Terms and Conditions
These terms of business shall constitute the entire agreement between the parties & may only be varied in writing by the authorised representatives of both parties.
1. Guarantee Goods sold by the seller are warranted by the manufacturer and we endeavour to ensure sound materials and workmanship. Should you consider a product defective please notify us immediately. Our warranty procedure will be invoked and subject to the manufacturer accepting liability for the defect we will replace or credit the goods in question. All descriptions specifications and like data given by the seller are to the best of the seller‘s knowledge accurate. However the buyer must form his own judgement as to the suitability of the goods for the buyer‘s purpose.
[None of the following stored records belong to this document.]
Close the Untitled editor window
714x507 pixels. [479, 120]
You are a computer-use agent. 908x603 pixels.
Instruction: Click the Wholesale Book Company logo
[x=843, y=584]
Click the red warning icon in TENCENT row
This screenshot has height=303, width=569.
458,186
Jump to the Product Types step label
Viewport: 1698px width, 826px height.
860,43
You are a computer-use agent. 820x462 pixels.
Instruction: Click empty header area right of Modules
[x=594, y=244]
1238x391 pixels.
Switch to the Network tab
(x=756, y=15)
2. Price Prices quoted in our Webshop are nett. The prices quoted do not include V.A.T. which is payable in addition to the price at the current rate. Prices that are quoted in Euros will be converted at an applicable exchange rate at date of invoice. Price updates (and amendments) are available on request. However please note that orders will be accepted and executed only on the basis of the price ruling at the date of dispatch unless otherwise agreed in writing. We reserve the right to apply price adjustments immediately, without prior notice, to take account of increased supplier‘s costs, exchange rates and other overheads beyond our control. Quotations are valid for 15 days & will only be acted upon on receipt of a written order referring to the quotation number.
3.Warranty The sellers’ warranty term for standard catalogued items is 12 months from the date the goods were received by the buyer. For non-catalogued items (Original Equipment or Special Products) the warranty term shall be, in all eventualities, that of the original manufacturer and the buyer shall in all cases, without exception, be required to request this information prior to purchase. All warranty claims must be submitted within 4 weeks of the date of failure. No claim will be considered after this period.
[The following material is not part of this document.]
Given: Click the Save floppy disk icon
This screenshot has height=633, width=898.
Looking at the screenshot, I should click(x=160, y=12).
4.Terms of Payment Accounts are payable by 28th of the month following date of invoice unless otherwise agreed in writing. We will exercise our statutory right to claim interest and compensation charges under the Late Payment of Commercial Debts (interest) Act 1998, as amended and supplemented by the Late Payment of Commercial Debts Regulations 2002 on all overdue invoices. Invoices awaiting part credit cannot be withheld from payment by the customer. The amount under dispute should be deducted from the total invoice value and the balance paid within our normal payment terms.
5. Delivery Orders will be dispatched as soon as reasonably practicable but may be delivered in instalments. Goods not immediately available will usually follow with one of your next orders. The seller will make all reasonable endeavours to deliver goods on the date specified but does not accept any liability for damage or loss caused to the buyer by failure to do so.
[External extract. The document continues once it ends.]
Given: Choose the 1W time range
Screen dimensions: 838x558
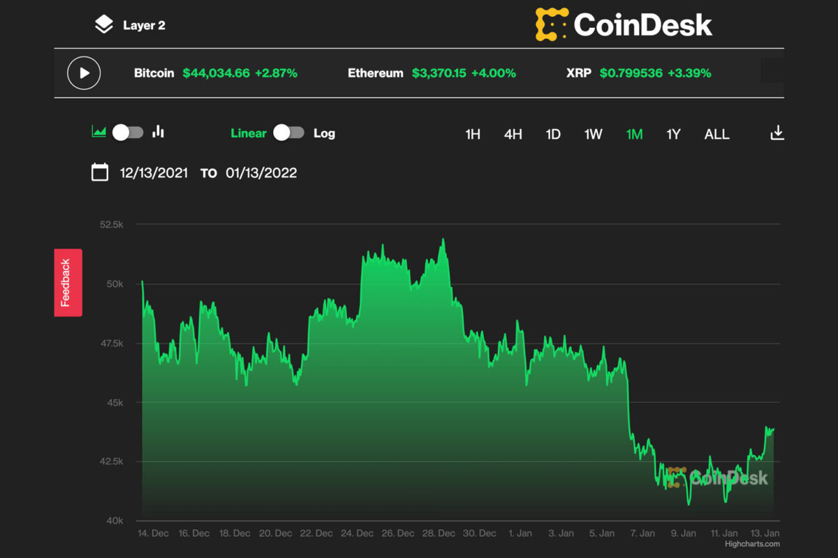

6. Carriage / Risk Carriage charges are set out in the price catalogues. Risk shall pass to the buyer on collection of the goods by the carrier from the seller’s premises or when collected by the buyer personally. Goods accepted unchecked or received in a damaged condition from the carrier should be recorded as such on the carrier’s docket at the time of delivery and, in the case of shortage or damage to the goods, the seller should be notified by telephone or fax within 24 hours of delivery. If not, the carrier’s conditions will apply and no liability for short delivery or damaged goods can be accepted.
1. Returns with a net value of less than £ 20.00 will not be accepted.
Any items marked as hazardous goods will not be accepted.
GRANIT Catalogue items can be returned free of charge within 1 month. For returns older than 1 month, a handling fee of 20% will be applied. For returns older than 3 months, a handling fee of 30% will be applied. Returns older than 6 months will not be accepted. Return times are calculated based from the delivery date of the goods. In the event of a higher number of returns being received from individual customers, we reserve the right to charge an additional handling fee for each return.
2. Special items cannot be returned. Items that cannot be cancelled or returned will be identified as such in the webshop before purchasing.
3. The goods and packaging must be in perfect condition and must not be damaged. If the goods or original packaging is damaged, or if the goods have already been assembled, they cannot be returned. In this case the goods will be sent back to the customer at their expense. Open packaging units will not be accepted.
4. Returns requests must be submitted in advance via the webshop (see II Processing returns in the webshop, below). If goods are returned without first submitting a request they will be sent back to the customer at their expense. If you are unable to submit your returns request via the webshop, do not hesitate to contact the Granit Customer Centre for help to carry out a manual returns request. Manual returns requests are subject to a processing fee of £ 10.00.
5. If the customer sends damaged items back as a standard return, the carrier & GRANIT will not accept any liability and will reject any claims for damage.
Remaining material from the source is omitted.